Moving an existing application to a new platform can be a huge undertaking, often requiring re-writing large portions of the code base to work in the new framework. However, moving a legacy AWT/Swing application to the Eclipse platform does not mean having to abandon the existing GUIs to take advantage of what Eclipse has to offer.

Take Diamond Light Source’s GUI for Data Acquisition (GDA) as an example.

Diamond’s GDA application was originally developed as a monolithic application using Swing for rendering GUIs. As the number of users and developers grew, Diamond decided that Eclipse could quickly provide new features, scalability and improved component interoperability. However, there was a problem with transitioning to a new platform: a large investment had already been made in Swing.

The Eclipse developers had already solved this problem though. They created an SWT_AWT bridge that allows a Swing/AWT component to be added as a component to an SWT composite. This bridge significantly simplified how Diamond was able to transition, by reusing existing Swing components, but still taking advantage of the new capabilities that Eclipse/SWT has to offer. A prime example of a feature that Diamond GDA users and developers desired was more control over the layout of the GUI. By embedding the existing Swing components into individual Eclipse views in a short period of time all the previously mostly static components were draggable, dockable and closeable.

The SWT_AWT bridge lowered the barriers that Diamond had to transitioning GDA to the Eclipse platform. Instead of having to re-write all the necessary component in the new framework, Diamond developers were able to take advantage of Eclipse very quickly and roll out those improvements to the users in record time.

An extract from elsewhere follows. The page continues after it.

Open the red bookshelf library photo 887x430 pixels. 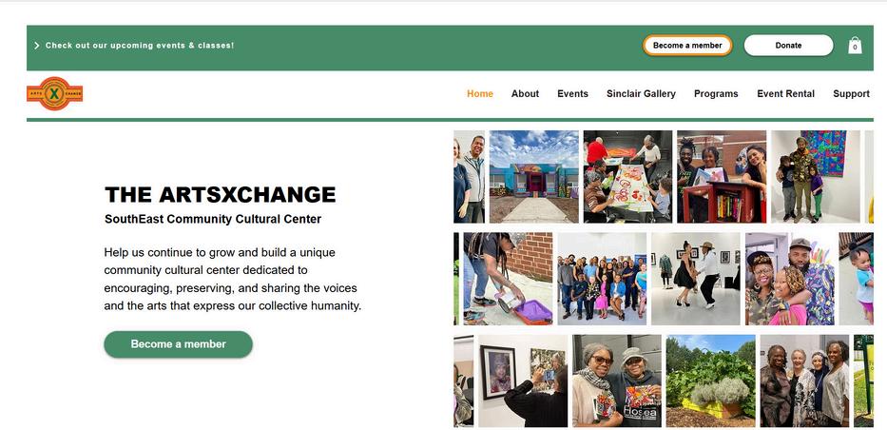[722, 177]
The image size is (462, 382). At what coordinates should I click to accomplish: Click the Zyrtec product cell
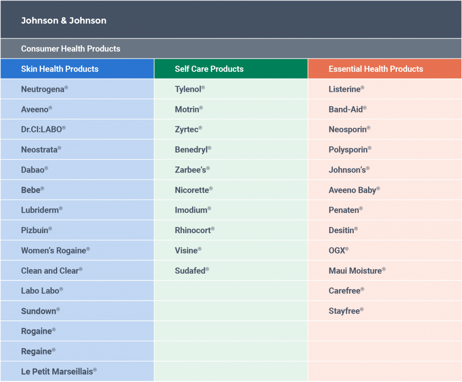187,129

For the technical details on how to use the bridge, see the excellent article by Gordon Hirsch http://www.eclipse.org/articles/article.php?file=Article-Swing-SWT-Integration/index.html. Unfortunately, integrating the SWT_AWT bridge has suffered from some headaches when using Xlib (as used on Linux/GTK systems). Some of the Xlib APIs are inherently not thread safe in their design. For example, XSetErrorHandler, which returns the old error handler when setting a new one. Without some application level locking, it is easy to get the error handler into a state when the currently installed error handler is incorrect. When using the SWT_AWT bridge, two separate threads are both accessing Xlib APIs. This can cause the AWT thread to have a stack overflow. The underlying problem will remain due to the Xlib APIs, however, SWT and AWT can avoid using XSetErrorHandler, and therefore avoid this issue. These issues are discussed more fully in Eclipse Bug 171432. The AWT issue has already been fixed in JDK7 build 60, but the fix has not yet been back ported to JDK 6. See Bug and Revision with fix.